Reem: I was in Jeddah when I first met Nabila. We both went to Bangladesh International School. I was four years senior to her. I know her ever since I was a school boy. Our friendship became stronger as we grew up.
Nabila: I liked Reem from my school life but I never revealed it to him until we started talking. The days were beautiful in Saudi Arabia. But after coming back to Bangladesh we lost contact. It took me a while to get settled down in the new environment. Soon after resettling, little by little, I started missing him. Not knowing what else to do, I confessed my feelings to one of my uncles (Khalu). He advised me to look for Reem and through some friends I collected his number. But after talking to him I came to know that he was in a relationship. Then I took a step back and stopped calling him. Around 2007, one fine day, Reem called me. I was surprised to see his number after 5-6 years. I thought he probably calling to invite me to his wedding.
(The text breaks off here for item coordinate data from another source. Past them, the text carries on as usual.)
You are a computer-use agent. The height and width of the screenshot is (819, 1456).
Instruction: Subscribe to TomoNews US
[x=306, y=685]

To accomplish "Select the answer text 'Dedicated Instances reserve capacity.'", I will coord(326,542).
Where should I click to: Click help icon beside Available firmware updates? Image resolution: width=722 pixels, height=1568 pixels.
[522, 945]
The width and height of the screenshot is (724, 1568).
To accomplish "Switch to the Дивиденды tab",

Let's hear it from Reem now. Why did you call Nabila after so many years?
Reem: I made that call out of curiosity; I really wanted to know how she was doing. Since we were childhood friends and were out of touch for a long time, I was naturally interested. I will be honest here, I felt an eagerness inside me to know her whereabouts.
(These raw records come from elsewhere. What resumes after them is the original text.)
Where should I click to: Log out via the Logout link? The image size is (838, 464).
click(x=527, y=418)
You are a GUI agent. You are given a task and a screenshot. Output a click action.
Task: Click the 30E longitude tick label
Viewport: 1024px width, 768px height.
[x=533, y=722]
When did you realize that she was nurturing feelings for you?
Reem: (Laughter) Apart from everything, I was happy for the fact that we were in touch. Back in 2001-2, we didn't have much access to social media, so getting reconnected with a friend was something worth relishing. One morning I got a call from her and said she was in Mymensingh. Coincidentally, I was heading towards Netrokona on the same day. So I asked her if we could meet. She gave me her contact number which unfortunately, I forgot. Upon reaching there, I kept on trying in wrong numbers from different shops! Sadly, we couldn't meet that day.
Was Nabila the one who proposed to you?
Reem: We never dated or proposed to each other in a traditional way. But we both knew that we liked each other. Life took us to different paths many a times and it helped us understand our worth. I was out of a relationship for a few months. I thought a lot about Nabila and the idea of settling down together gave me a warm feeling. One day, when we were talking about movies and arts she suddenly asked, “Will you marry me?” I replied, “Yes. I was thinking of something similar.” Then she said, “If you really want to marry me, you have to do it within a week.” I accepted her proposal and talked to our families about the marriage.
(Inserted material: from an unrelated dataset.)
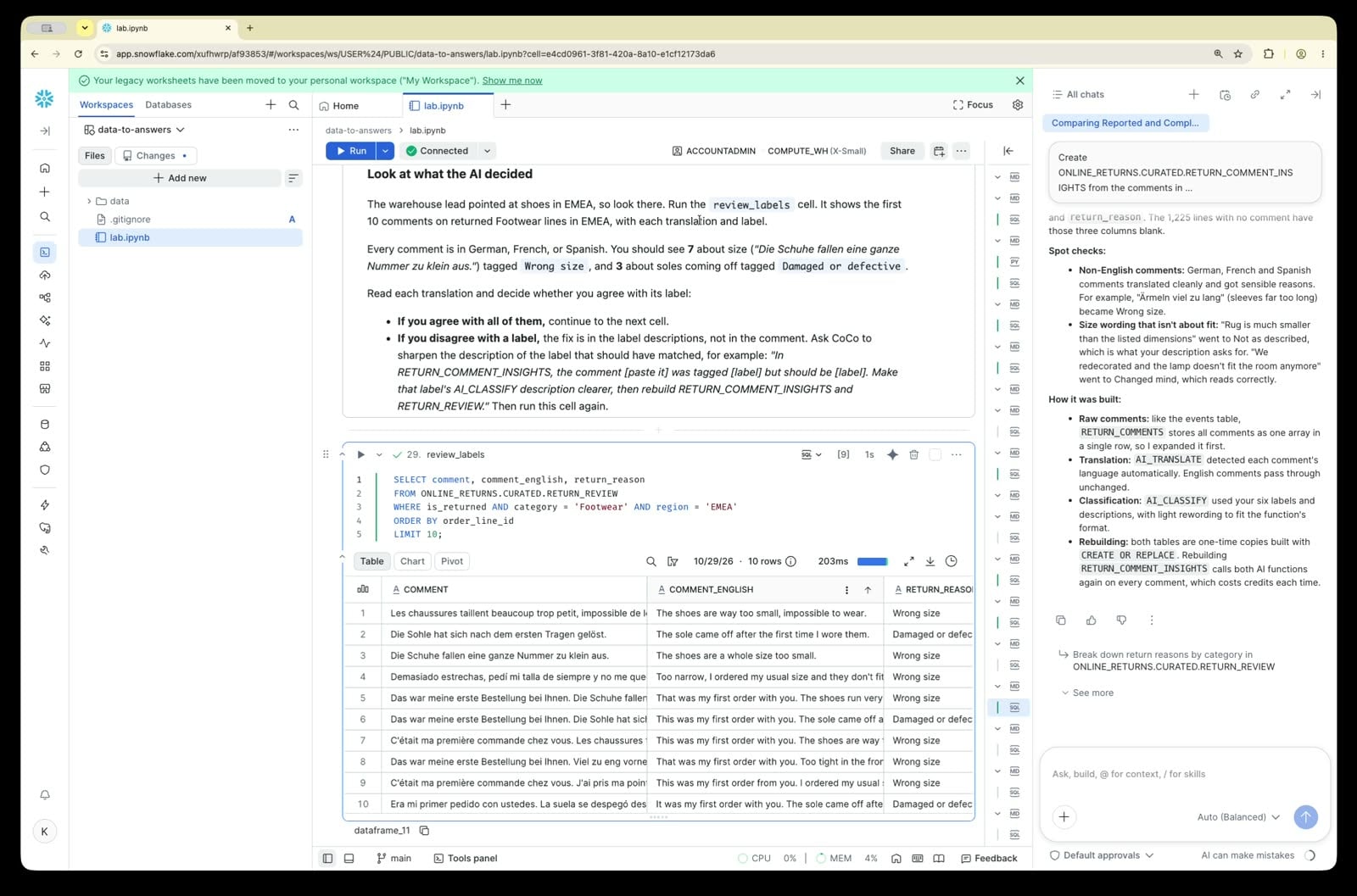Expand the data folder

(x=89, y=201)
People say, “Everything changes after marriage.” To what extent you believe this?
Nabila: People actually said this to me before my marriage. Going on occasional dates with someone and living with them under the same roof is entirely different, I agree. We are almost two weeks old and I haven't noticed any change in him.
Do you find any dissimilarity between the Nabila we see on TV and the Nabila who is your childhood friend and wife?
Reem: Not really. One thing I really respect about her is that she knows her work and knows how to handle fame. Whenever anyone comes to take pictures with her, she always agrees with a smile. She never uses her stardom as an excuse to avoid responsibilities.
The value of relationships has lost its integrity; they seem to be fragile nowadays. Why do you think these changes are occurring?
Nabila: I think it is a very personal issue and the answer will vary from person to person. People face different situations, which we are not aware of. However, I have one observation; people back in '80s or '90s were more concerned about society; rather than valuing their own happiness. But now, both men and women are self aware and they know what they want in life. However, what hurts me the most is how people are less empathetic towards media personalities these days. They need to be more constructive before commenting on our life.
Reem: I agree with Nabila. What bothers me most is the socio-cultural change that our society is going through. It wasn't like this when we were kids. We didn't have different media platforms to waste our time on. Now we have multiple attention engaging options and this frustrates me greatly.
Nabila, you are a very mature, selective and neat in your profession. Does Reem resemble the same traits in his work life?
Nabila: (Laughter) Reem is very focused and mature in his professional life. He knows his job. He is also interested in arts and culture; this is where our souls connect. We talk about movies and he seems to have a good grasp over movies and music. We spend hours talking about our likes and dislikes.